These days their research would require multi-million dollar clinical trials
and take 10 years or longer.

The point being, the drug testing process for terminal illnesses is very very
slow. There are also drugs that show some efficacy in curing Parkinsons like
Nilotinib, but they won't cure anyone who isn't getting it outside the system
for at least another 10 years, even if it works perfectly. I think there
should be some more risk tolerance and looser regulation for people with
terminal illnesses as long as the research is done on a non-profit basis. Even
if you had the cure for a terminal illness right now it wouldn't be on the
market for 10 years and a lot of people would die needlessly because of that.

------
j_koreth
Can mods change this mobile website link to
[http://neurology.org/content/87/13/1308.full](http://neurology.org/content/87/13/1308.full)?

------
dredmorbius
I'm seeing any number of themes in this piece that call out for discussion,
only a few of which are being picked up here.

 _Mental health, stigma, betrayal, and volition_

The whole nature of mental health and stimatisation runs deep in contemporary
society and this article. Even with acknowledged issues, Williams likely hid
the most troublesome symptom, hallucinations, from his wife and others.

Unlike physical disease or injury, which can be considered happening to us or
our containers -- bodies -- disease of the mind _fundamentally affects our
very ideas of identity and perception._ When a person's responses to the world
change, when their recollection of events turns unreliable, when their
response to the present becomes chaotic, when they themselves cannot trust the
messages of their own sense, you're diving into some very deep, dark waters.
Interacting with, caring for, and living with the mentally ill is
exceptionally taxing. Norms of social behavior fail to exist, and the least
interaction can become both a trial of comprehension and a battle of wills
(though not necessarily this). And patterns which were once firmly established
change, by the week, sometimes by the day or hour.

This is a reason that the role of primary caregiver is such a tremendously
challenging one.

The response of others, including medical professionals, is also taxing.
Normal expectations of volition and will simply do not apply. When there's an
organic, chemical, or pathological underpinning to behavior, it's not simply a
matter of "just try harder" or "you're smart and capable". To the point that
comments suggesting this themselves become tremendously painful.
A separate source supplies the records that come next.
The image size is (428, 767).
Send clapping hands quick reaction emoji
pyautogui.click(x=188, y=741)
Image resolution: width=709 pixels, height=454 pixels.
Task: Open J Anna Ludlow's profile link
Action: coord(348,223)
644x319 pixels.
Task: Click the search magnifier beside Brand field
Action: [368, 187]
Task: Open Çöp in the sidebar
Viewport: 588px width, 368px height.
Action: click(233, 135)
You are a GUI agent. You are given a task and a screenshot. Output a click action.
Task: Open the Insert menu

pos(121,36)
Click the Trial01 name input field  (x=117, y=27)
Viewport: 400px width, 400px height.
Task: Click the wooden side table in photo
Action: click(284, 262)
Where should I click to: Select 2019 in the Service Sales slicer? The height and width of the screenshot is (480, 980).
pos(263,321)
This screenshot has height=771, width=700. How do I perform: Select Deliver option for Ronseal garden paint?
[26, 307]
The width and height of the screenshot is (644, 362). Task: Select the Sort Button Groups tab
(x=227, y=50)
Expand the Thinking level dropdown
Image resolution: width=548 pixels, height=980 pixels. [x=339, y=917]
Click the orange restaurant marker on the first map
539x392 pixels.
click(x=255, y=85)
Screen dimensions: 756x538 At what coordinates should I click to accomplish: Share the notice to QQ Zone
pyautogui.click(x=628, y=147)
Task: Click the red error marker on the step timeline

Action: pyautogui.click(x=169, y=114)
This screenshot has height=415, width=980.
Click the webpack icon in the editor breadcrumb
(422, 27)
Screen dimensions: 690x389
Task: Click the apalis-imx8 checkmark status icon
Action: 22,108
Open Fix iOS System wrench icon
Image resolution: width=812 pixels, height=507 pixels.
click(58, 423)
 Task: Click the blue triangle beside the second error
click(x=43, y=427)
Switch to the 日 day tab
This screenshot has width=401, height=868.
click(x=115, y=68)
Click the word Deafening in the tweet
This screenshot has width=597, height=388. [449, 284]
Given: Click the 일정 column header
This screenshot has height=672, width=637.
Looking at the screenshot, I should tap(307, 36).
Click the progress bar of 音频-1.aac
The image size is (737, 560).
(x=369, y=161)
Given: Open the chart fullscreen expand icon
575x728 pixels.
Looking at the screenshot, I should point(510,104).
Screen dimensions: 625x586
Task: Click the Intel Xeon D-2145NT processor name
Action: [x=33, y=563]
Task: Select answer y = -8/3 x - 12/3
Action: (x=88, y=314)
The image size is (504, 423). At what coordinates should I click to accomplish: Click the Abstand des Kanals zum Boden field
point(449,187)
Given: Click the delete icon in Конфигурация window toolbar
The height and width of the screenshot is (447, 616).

 _Celebrities and disease_

For better or worse, a characteristic of fame and celebrity is that they focus
attention. Susan Schneider Williams's essay on her celebrity husban, Robin
Williams's encounter with a rare, difficult to diagnose, and profoundly

There's a tension at HN over whether or not authors or personalities matter,
are relevant, or should be disclosed. I feel rather strongly that they do. HN
management disagree. There's a recent discussion of that here:

[https://news.ycombinator.com/item?id=12573874](https://news.ycombinator.com/item?id=12573874)

The fact that this story concerns Robin Williams, famous and beloved comedian
and actor, is salient _if only because it means that he received care,
diagnostic, and autopsy attention that few other patients would receive._ If
_not_ for his fame and affluence, this would be just another tragic death,
likely by suicide and depression. Instead, we've a deeper understanding of the
real mechanisms at play.

The story has similarities to the Irvine "PTA mom" story -- a drugs bust
turned into a story of framing and false accusations. But for particulars of
place and social status, _that_ story could have had a very different ending.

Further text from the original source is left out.